▶ WHAT IS EXPECTED: Offset every coordinate in the answers by 130, and write out the data again with its requests, starting at the line containing "How do I perform: Select" and ending at the line containing "Action: (860, 97)".

__________________________________________________

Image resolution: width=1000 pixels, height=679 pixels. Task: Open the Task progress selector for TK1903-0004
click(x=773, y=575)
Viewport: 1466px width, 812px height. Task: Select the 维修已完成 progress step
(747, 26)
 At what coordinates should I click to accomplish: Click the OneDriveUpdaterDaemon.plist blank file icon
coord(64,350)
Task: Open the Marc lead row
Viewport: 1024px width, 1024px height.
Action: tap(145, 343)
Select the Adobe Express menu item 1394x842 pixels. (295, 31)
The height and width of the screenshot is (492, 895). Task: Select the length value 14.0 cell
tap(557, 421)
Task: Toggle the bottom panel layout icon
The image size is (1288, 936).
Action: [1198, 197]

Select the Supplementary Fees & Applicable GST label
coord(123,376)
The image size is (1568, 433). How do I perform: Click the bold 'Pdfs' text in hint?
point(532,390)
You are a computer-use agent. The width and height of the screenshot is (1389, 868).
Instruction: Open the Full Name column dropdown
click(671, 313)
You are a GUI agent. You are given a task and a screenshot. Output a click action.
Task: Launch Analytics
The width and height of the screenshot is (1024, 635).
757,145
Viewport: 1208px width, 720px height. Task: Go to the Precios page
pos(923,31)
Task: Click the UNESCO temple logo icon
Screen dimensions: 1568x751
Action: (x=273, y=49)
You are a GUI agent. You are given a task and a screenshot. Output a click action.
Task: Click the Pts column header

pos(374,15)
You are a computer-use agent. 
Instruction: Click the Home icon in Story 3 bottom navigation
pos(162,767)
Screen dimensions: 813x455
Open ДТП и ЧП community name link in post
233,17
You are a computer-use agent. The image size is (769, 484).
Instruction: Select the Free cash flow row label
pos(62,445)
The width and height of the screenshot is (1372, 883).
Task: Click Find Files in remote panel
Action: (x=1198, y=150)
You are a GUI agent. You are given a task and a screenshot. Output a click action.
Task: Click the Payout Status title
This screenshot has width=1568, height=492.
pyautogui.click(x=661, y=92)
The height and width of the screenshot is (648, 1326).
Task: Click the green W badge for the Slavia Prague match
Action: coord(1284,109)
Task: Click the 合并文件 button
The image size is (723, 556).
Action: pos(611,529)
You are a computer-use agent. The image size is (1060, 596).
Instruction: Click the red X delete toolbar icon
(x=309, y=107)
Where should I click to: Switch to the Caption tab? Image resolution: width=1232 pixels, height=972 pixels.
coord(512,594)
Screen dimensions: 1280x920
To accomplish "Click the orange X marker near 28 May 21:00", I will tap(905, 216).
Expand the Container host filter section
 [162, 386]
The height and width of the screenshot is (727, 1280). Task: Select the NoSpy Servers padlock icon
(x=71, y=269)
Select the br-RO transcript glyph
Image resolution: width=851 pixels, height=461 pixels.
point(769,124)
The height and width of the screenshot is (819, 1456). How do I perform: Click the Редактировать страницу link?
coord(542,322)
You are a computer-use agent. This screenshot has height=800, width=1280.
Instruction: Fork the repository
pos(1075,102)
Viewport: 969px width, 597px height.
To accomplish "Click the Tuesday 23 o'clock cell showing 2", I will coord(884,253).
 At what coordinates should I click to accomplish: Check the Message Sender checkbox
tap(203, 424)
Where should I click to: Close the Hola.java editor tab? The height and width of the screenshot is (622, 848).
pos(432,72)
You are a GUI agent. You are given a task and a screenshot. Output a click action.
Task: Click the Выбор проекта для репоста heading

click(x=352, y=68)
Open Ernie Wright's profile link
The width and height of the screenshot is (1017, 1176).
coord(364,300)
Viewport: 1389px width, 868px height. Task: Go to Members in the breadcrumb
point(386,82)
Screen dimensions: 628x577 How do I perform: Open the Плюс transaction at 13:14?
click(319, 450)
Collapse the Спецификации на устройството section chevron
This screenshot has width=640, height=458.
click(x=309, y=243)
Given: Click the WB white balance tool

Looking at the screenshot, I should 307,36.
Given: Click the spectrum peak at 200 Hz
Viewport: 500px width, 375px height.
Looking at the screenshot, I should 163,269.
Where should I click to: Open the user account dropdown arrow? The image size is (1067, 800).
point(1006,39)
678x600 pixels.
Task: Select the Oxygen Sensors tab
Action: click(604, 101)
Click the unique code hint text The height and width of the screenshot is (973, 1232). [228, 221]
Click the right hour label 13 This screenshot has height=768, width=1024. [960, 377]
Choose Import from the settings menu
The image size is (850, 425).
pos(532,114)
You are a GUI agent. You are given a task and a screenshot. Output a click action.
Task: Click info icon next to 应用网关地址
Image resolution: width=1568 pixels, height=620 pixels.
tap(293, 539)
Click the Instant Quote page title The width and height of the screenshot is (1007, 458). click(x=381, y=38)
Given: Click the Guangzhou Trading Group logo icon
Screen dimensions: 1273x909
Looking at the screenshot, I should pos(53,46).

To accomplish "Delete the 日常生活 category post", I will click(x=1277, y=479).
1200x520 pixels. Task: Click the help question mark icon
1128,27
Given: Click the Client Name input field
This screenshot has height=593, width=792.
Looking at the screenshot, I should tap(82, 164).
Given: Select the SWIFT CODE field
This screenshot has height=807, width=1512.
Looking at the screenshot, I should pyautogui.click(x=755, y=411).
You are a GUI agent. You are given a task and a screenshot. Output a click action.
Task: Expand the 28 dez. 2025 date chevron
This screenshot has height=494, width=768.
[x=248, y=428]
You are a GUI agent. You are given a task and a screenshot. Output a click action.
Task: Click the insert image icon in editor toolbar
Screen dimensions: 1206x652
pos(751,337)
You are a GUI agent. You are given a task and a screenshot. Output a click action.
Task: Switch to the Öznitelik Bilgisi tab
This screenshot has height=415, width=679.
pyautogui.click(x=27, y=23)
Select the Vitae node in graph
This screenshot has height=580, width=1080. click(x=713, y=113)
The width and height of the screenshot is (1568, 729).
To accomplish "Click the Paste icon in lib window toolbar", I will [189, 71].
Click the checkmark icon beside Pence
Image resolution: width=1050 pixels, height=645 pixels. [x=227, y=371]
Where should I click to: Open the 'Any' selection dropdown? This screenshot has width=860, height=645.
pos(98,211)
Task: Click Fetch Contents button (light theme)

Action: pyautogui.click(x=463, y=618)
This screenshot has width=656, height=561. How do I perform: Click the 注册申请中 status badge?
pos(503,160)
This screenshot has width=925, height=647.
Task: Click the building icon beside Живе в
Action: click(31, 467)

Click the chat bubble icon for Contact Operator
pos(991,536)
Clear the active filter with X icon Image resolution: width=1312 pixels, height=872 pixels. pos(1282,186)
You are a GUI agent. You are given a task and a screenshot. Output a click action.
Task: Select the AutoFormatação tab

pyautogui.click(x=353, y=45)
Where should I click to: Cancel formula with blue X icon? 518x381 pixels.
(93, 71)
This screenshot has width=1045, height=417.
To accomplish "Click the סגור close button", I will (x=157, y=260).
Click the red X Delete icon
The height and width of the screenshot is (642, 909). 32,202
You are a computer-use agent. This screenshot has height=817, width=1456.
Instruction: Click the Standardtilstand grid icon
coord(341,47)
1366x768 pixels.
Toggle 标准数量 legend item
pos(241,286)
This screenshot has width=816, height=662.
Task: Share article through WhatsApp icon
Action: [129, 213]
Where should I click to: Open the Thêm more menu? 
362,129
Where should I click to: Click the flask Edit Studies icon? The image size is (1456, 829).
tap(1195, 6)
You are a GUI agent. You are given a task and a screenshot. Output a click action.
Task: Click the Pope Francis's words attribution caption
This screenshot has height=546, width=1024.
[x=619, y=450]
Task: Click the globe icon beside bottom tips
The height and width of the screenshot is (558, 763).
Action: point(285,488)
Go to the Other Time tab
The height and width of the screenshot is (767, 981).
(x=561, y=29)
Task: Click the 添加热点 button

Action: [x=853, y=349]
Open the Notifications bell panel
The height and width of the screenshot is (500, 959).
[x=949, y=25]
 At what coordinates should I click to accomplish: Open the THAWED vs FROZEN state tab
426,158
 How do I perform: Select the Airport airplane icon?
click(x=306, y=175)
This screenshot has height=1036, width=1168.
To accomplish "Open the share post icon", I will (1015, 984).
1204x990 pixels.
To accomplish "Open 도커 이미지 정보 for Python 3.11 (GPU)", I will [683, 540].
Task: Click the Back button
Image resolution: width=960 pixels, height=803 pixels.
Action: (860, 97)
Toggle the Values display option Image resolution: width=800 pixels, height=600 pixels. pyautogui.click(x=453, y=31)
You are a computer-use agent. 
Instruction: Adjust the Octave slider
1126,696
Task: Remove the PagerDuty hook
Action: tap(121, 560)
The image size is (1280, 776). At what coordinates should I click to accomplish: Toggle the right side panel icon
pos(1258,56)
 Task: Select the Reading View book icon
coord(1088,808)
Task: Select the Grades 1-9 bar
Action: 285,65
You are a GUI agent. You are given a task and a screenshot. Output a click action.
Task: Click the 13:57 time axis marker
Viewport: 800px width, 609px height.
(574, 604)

__________________________________________________

▶ ANSWER TO THIS EXERCISE:
 How do I perform: Select the Airport airplane icon?
click(x=436, y=305)
This screenshot has height=1036, width=1168.
To accomplish "Open the share post icon", I will (1145, 1114).
1204x990 pixels.
To accomplish "Open 도커 이미지 정보 for Python 3.11 (GPU)", I will [813, 670].
Task: Click the Back button
Image resolution: width=960 pixels, height=803 pixels.
Action: (990, 227)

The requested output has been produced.